Freddo, piove, freddo. Cerco di ricordarmi perché nonostante il gelo continuo a vestirmi solo con una felpa di cotone e una t-shirt dei Ramones. Sara dice che prima o poi mi prenderà un accidente. Io dico che ha ragione.
Valter si fuma una sigaretta davanti all’ingresso. Mi vede, fa un cenno, accosto.
– Bella zio.
– Bella lì, Dante-san.
– Che si dice?
Scuote la testa.
– Attacchi ora?
Annuisco.
– Mi aspetti?
Guardo il cellulare. – Sì, ho ancora qualche minuto.
La figura allampanata di Mario spunta per metà dal portone.

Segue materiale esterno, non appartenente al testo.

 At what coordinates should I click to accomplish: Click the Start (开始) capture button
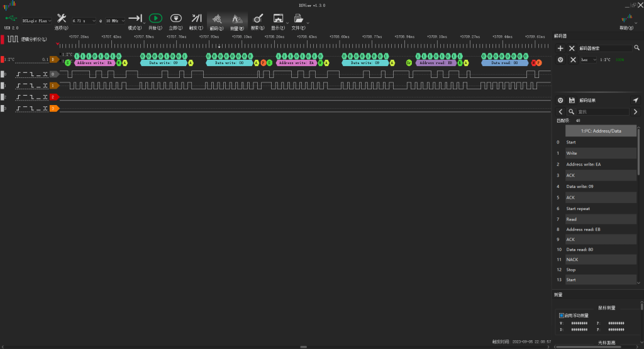[155, 19]
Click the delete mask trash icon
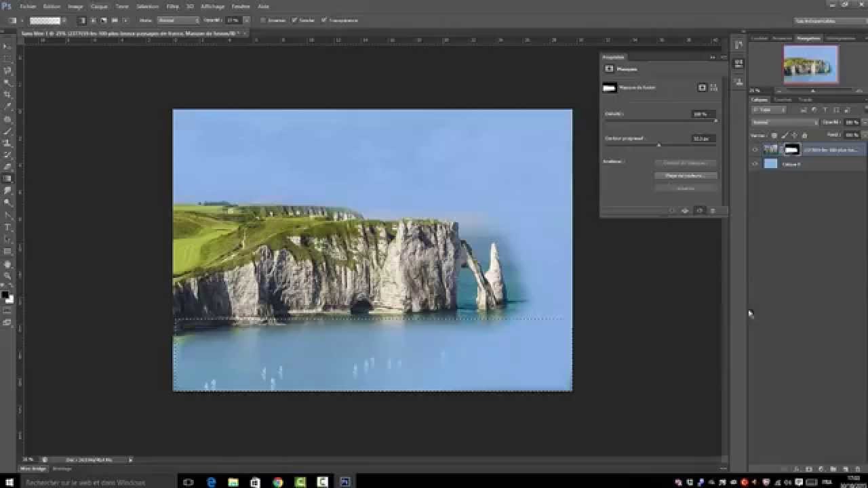The image size is (868, 488). point(712,211)
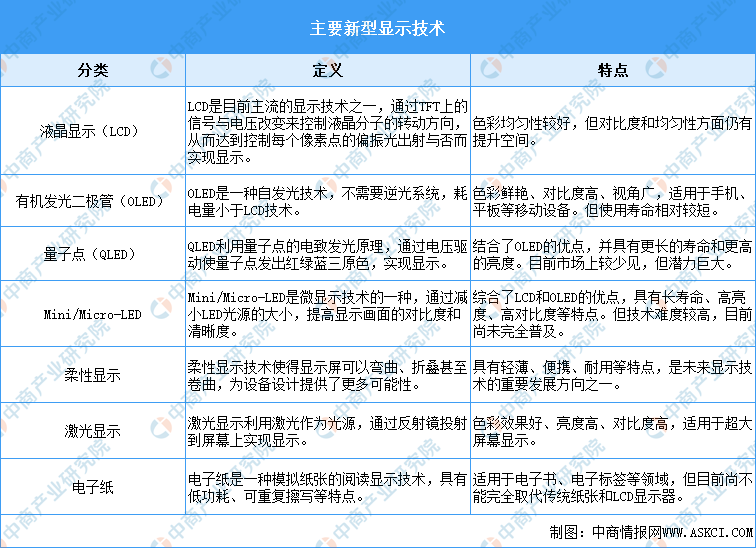Select the QLED definition about 电致发光原理

point(327,254)
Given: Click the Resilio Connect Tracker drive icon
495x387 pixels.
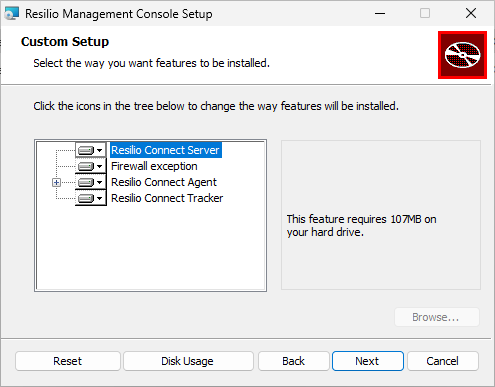Looking at the screenshot, I should tap(86, 198).
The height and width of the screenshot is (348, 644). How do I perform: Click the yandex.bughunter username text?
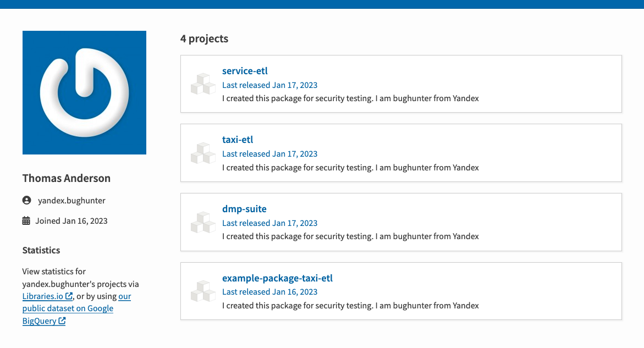[x=71, y=200]
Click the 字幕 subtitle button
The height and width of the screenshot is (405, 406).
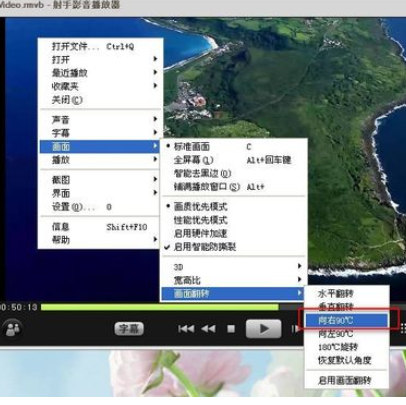point(129,329)
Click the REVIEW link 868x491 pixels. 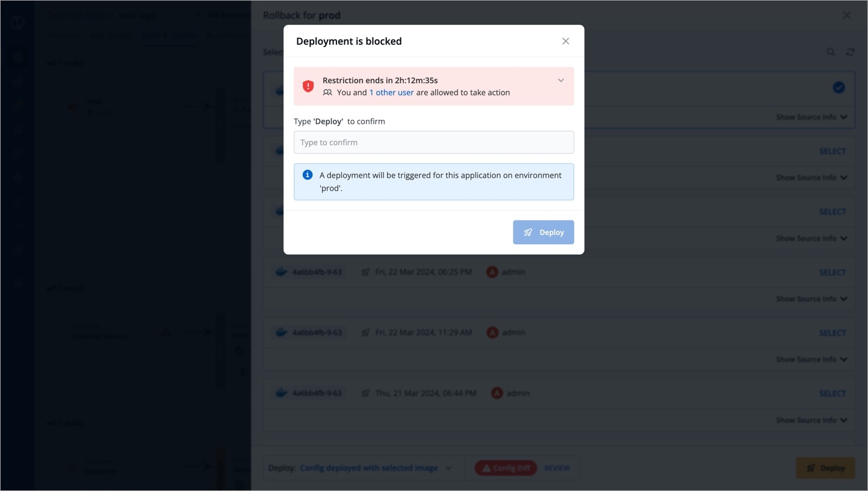(x=557, y=468)
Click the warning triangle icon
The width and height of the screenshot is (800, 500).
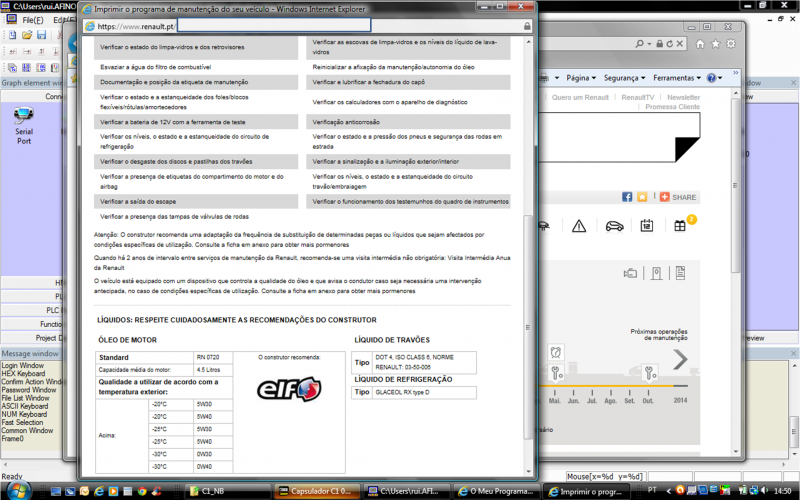pyautogui.click(x=578, y=226)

Ci saluta, ricambiamo.
– Non venite?
Valter alza due dita con la sigaretta in mezzo.
– Guarda che Jonathan s’arrabbia se fai di nuovo tardi – ridacchia Mario.
– Eh sì, me lo immagino chillo lì – risponde Valter.
– Probabilmente ti mette a riordinare i DVD come la settimana scorsa.
– Sì, quando ho beccato quel porno! Minchia che muso che ha fatto quando ho beccato quel porno in mezzo ai DVD! Ma chi l’ha ordinato? S’è saputo, poi?
– No – sorrido, – ma un mezzo pensiero ce l’avrei.
– Dite? Lo sapete? – ci interroga Mario.
Schiocco la lingua e faccio segno di no. – Però Jonathan s’è incazzato a morte, era tutto rosso.
– Ahahah, sì minchia guajo’, dava ordini a tutti: “Adesso fai così!”, “Tu vai di là!”.
– Ahahah, vero! Che poi non ce la fa a essere serio con noi.
– No, minchia!
– Cioè, lui ci prova, ma con noi non ce la può proprio fare.
– “Dante, muoviti con quegli ordini!”
– Una parodia del padre autoritario.
– “Forza! Scat-tare! Un-due, un-due…”
– Eheheh, sì: “Risali a bordo, cazzo!”
Il commento-con-sorriso di Mario azzittisce tutto. Non si muove una foglia, non fiata un animaletto, nemmeno le macchine passano più. Valter ed io lo guardiamo muti come un film d’inizio ‘900. Il sorriso di Mario tentenna, comincia a ritirarsi, si raggrinzisce fino a farsi dubbio. Ci guarda, s’interroga, prende fiato per dire qualcosa. Gli togliamo lo sguardo e saliamo gli scalini.
– Dai regà…
– Cazzo Mario… – commento laconico.
– Dai, ma era…
– Guajo’ guarda sta zitto che… – Con un scatto Valter colpisce il portone d’ingresso, facendolo vibrare. – Porcocazzo!
Mario ammutolisce. Ce lo lasciamo alle spalle mentre entriamo nel corridoio-dipendenti.
– Non avrai esagerato? – sussurro dopo un po’.
– Sta buono che pe’ fa’ ‘sta minchiata mi so’ sfrantumato u’ dito.